In a move certain to squelch any iota of revolutionary sentiment in the country – and spur inflation – Qatar has raised salaries for all nationals in the public sector by 60 percent.
Military personnel will see a hike of 120 percent, effectively retroactively as of Sept. 1 in accordance with Emiri decree, QNA reports.
The astounding raise, courtesy of Deputy Emir and Heir Apparent Sheikh Tamim bin Hamad Al Thani, will also include a hike in employee pensions and social allowances.
In total, the new salaries and benefits will cost Qatar some $8.2 billion, or QR30 billion, QNA states.

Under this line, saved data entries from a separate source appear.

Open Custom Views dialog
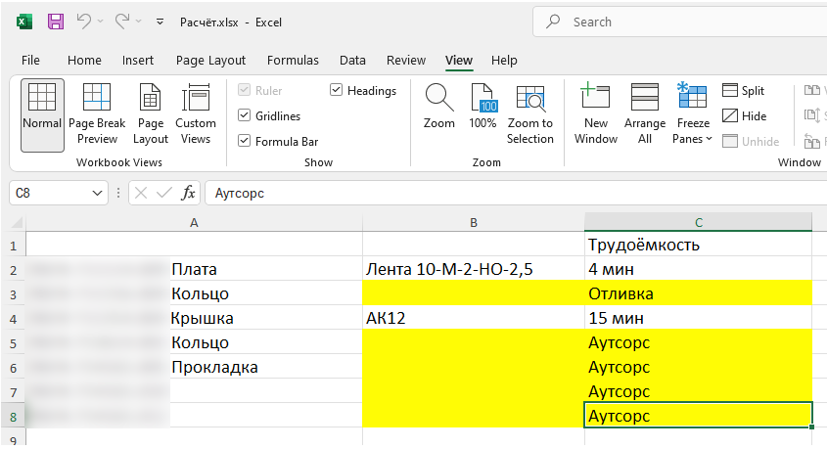Image resolution: width=827 pixels, height=449 pixels. point(196,114)
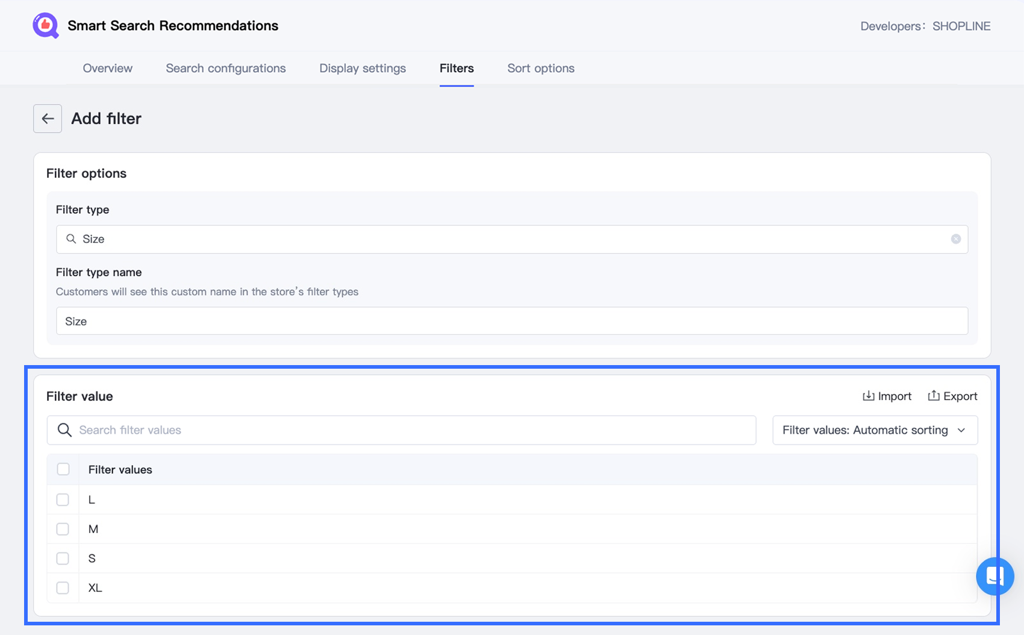This screenshot has height=635, width=1024.
Task: Open the Automatic sorting dropdown
Action: (875, 430)
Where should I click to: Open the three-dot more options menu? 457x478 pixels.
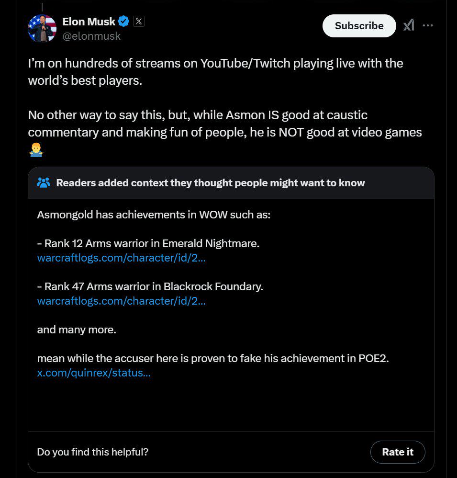point(428,25)
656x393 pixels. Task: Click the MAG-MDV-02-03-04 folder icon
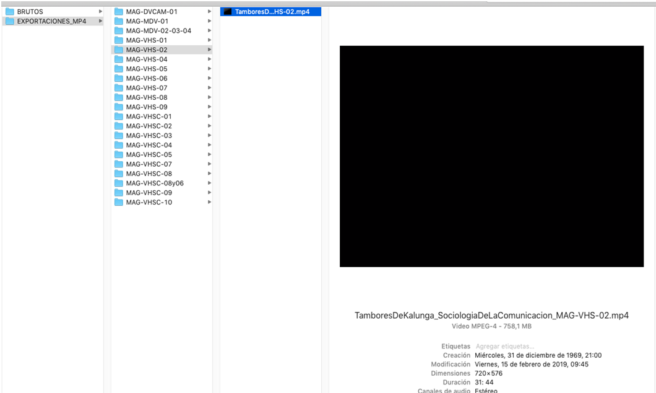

The decree, while generous, already has some business analysts concerned about the rising cost of living in Qatar.
The Peninsula reports:
Higher salaries mean an increase in people’s purchasing power which is sure to further mount inflationary pressures, especially as nationals lack a culture of savings…
And the more the prices go up the more the pressure on the private sector to raise the salaries of their employees, experts said.
“Private sector employees are bound to suffer as prices shoot up further due to the state’s salary raise move,” said Dr Mohamed Al Musfir, who teaches political science at Qatar University.
When that happens, either the private sector will raise salaries, pushing inflation even higher, or maintain the status quo, which could foment discontent and “prompt people to think of illegal ways to make money,” one analyst said.
What do you guys think of the pay hike?
What role, if any, should the government play in making sure the economy continues to run smoothly?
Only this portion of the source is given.